Drill and rote-learning are derogatory terms in many education settings. They have the musty taint of “old-fashioned” ways of teaching. They evoke images of wooden classrooms and tight-lipped spinsters dressed in grey looming over trembling pupils as they recite their times-tables. Drill and rote-learning imply mindless repetition, devoid of understanding.
Much more attractive educational terms are “discovery”, “exploration”, “engagement”. Constructivism requires that learners engage with their materials and create learning by building on existing knowledge and experiences.
But (and I’m sure you could see this coming) I think there is a place for something not far from drill or rote-learning when teaching statistics and operations research. However I like to call it “well-designed repetitive practice”, rather than drill or rote-learning. With another name it smells a little sweeter.
Students need repeated exposure to and exploration of spreadsheet Linear Programming models in order to generalize and construct their own understanding correctly. Students benefit from repeated exposure to hypothesis testing in different contexts in order to discern the general from the specific. But this is not “mindless repetition” of similar examples where wrong generalizations can (and will) be constructed. The different examples should be carefully managed to make effective use of students’ time, and avoid reinforcement of incorrect concepts.
Reason for well-designed repetitive practice
A single instance of a phenomenon does not provide enough information to transfer to another instance. It is only by being exposed to multiple instances that learners can decide which aspects are in common or general, and which are specific to that particular example. Exploring one instance of a linear program (LP) in a standard format gives an initial understanding, but in order to generalize, there must be multiple examples.

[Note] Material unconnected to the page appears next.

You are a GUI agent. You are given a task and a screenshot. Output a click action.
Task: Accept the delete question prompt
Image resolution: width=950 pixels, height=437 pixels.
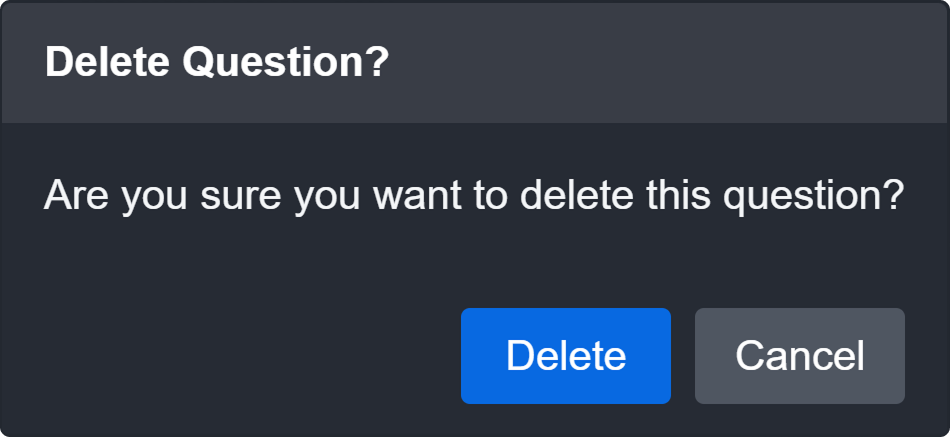point(565,356)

Learners, in general, endeavor to make sense of the material by making generalizations about the different examples they are given. If the common elements they perceive are not relevant, the learners make incorrect generalizations. If the first three examples of an LP spreadsheet have all decision variables in the same units, students can reasonably assume that LPs require decision variables to use the same units. To avoid this, the set of examples used must be carefully constructed. If all the hypothesis testing examples result in rejecting the null hypothesis, students gain an incorrect generalization that this is the usual result.
It is popular practice in entry-level statistics courses to require students to collect their own data, analyse and report on it. This is a wonderful way for students to learn and engage with the process of statistical analysis. My concern is that it gives only one example from which the student can construct their understanding of the process. Ideally students would have exposure to many different examples before embarking on their own project.
A learning management system is invaluable. We have a bank of very carefully constructed examples which students work through, to help them gradually develop understanding. The data is real – from questionnaires they or earlier classes completed. There is immediate feedback on submission of their answers, again to reinforce correct concepts. We explain to students that they should not to wait until they understand the process completely before they begin, but rather that the understanding comes with doing. There are many parallels for this kind of learning. Chess, sports, driving and speaking a language all develop through practice. Understanding follows practice.
What’s more, this method seems to work. Students are motivated to work through multiple examples so that they internalize the process and improve their understanding. And they gain a sense of accomplishment and confidence at correctly completing the examples.